Quando Casini si vestiva da sceriffo: «Gli scafisti? Spariamogli»

IRREGOLARI Nel ’99 l’Udc sosteneva la linea dura: «Le buone maniere non servono, è come essere in guerra»

Gli scafisti? È come in guerra, bisogna sparare. Almeno «in certe situazioni». Questa non troppo moderata proposta di inasprimento delle politiche di immigrazione non è attribuibile a un militante leghista in vena di provocazioni, ma porta una firma insospettabile, quella di Pier Ferdinando Casini. Mentre chi concorda con l’uso delle armi, pur specificando di ammetterlo solo «in certi casi», è l’attuale presidente della Camera, Gianfranco Fini. Mica è fantapolitica. Solo cronaca di qualche anno fa.
È il 22 settembre 1999, e al governo c’è Massimo D’Alema, quando in una conferenza stampa dell’allora Udc Casini, che già era etichettato come colomba, indossa invece la divisa da falco: «Con gli scafisti che scaricano sulle coste italiane centinaia di immigrati clandestini, siamo in guerra». Conclusione logica e secca, come una schioppettata: «Non servono le buone maniere. Oggi si deve poter sparare». L’esecutivo varava misure anticriminalità, Casini imbracciava il fucile. Il leader di An, Fini, non poteva restare impossibile di fronte a tutte queste accelerate sul tema della sicurezza. E così ecco Gianfranco che in quell’autunno di 10 anni fa affida alle agenzie il suo pensiero: «Sì, in certe situazioni può essere giusto mettere le forze dell’ordine in condizione di impiegare le armi, come del resto avviene già oggi».

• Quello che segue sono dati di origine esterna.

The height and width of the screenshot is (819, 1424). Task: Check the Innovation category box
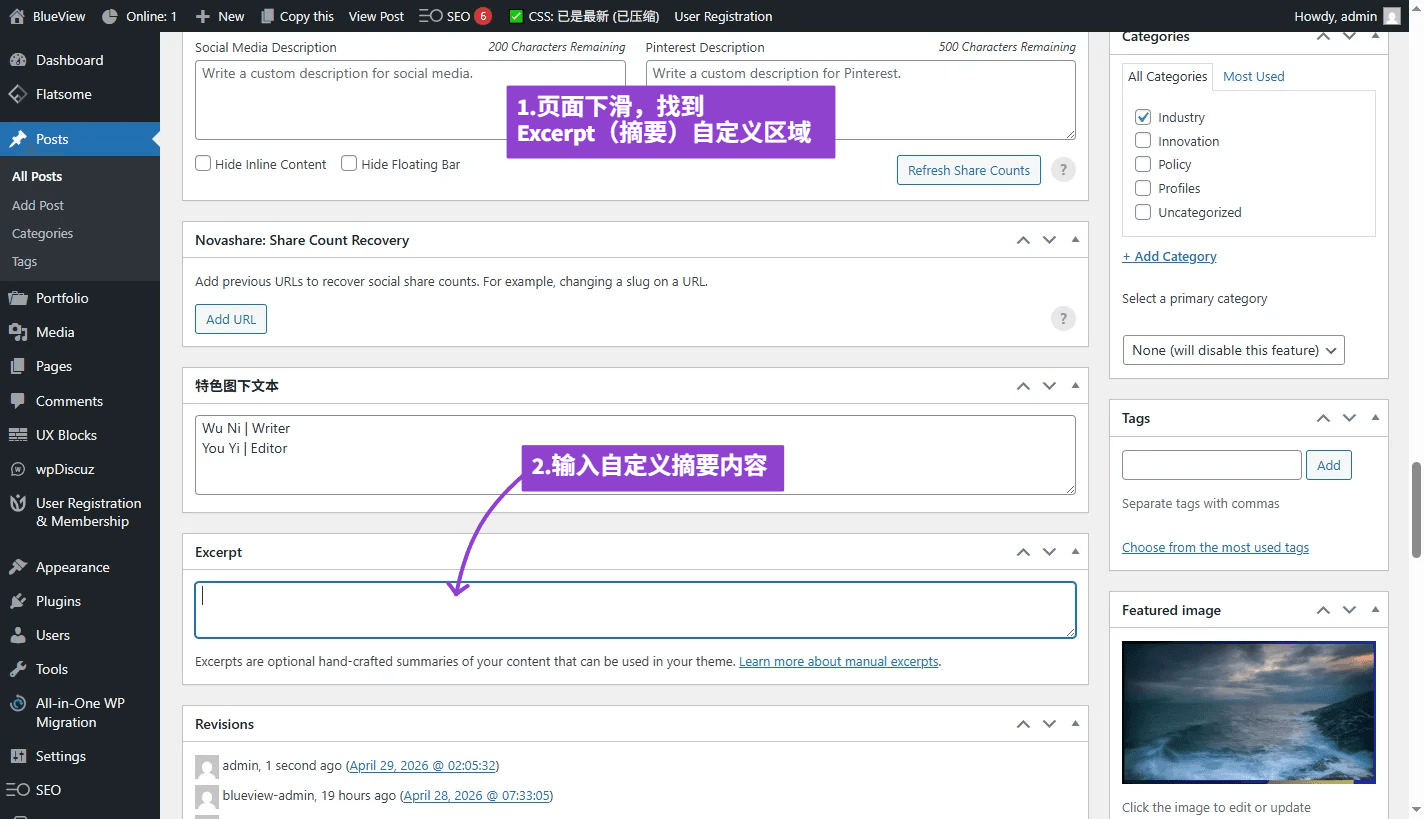point(1143,141)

Ma la posizione più articolata era quella del leader centrista. Che proponeva una ricetta «anticlandestini» in tre punti: sparare alle barche, trattenere nei cpt chi non fornisce le generalità e arrestare i clandestini che, una volta espulsi, tentino di varcare nuovamente la frontiera.

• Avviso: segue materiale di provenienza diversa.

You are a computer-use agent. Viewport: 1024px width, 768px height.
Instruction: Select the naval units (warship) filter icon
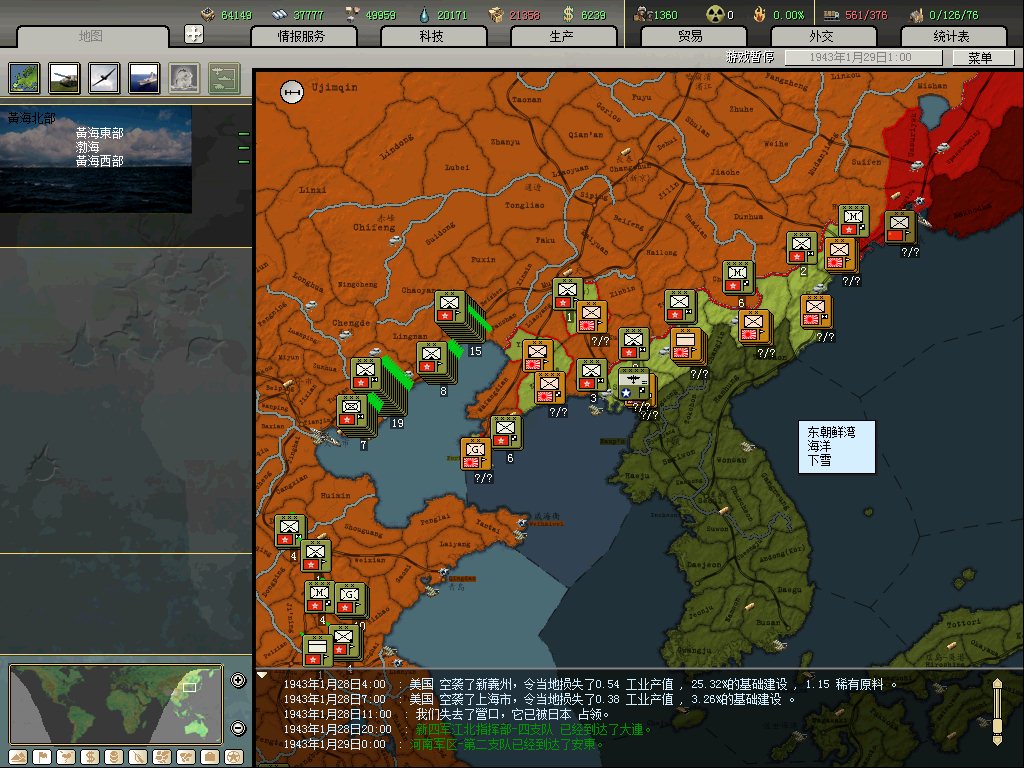click(x=144, y=78)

Anche all’epoca la presa di posizione fece rumore. Baffino D’Alema commentò con una battuta sarcastica: «Non sono i cristiano democratici? Sparare alla gente non mi sembra né cristiano né democratico. E pensare che il centrodestra aveva denunciato i rischi di una Stato di polizia».

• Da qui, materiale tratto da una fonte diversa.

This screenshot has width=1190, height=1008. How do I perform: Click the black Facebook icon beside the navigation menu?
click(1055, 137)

Casini era in copertina, Fini seguiva.

Proponendo la sua ricetta per combattere il fenomeno, anzi, «il reato di immigrazione clandestina», quello che qualche anno più tardi non gli sarebbe piaciuto affatto. In fondo, spiegava il leader di An, «ordine e sicurezza sono nel nostro Dna». E certe cose non cambiano. Eccezion fatta per gli organismi geneticamente modificati, che di solito, però, sono vegetali.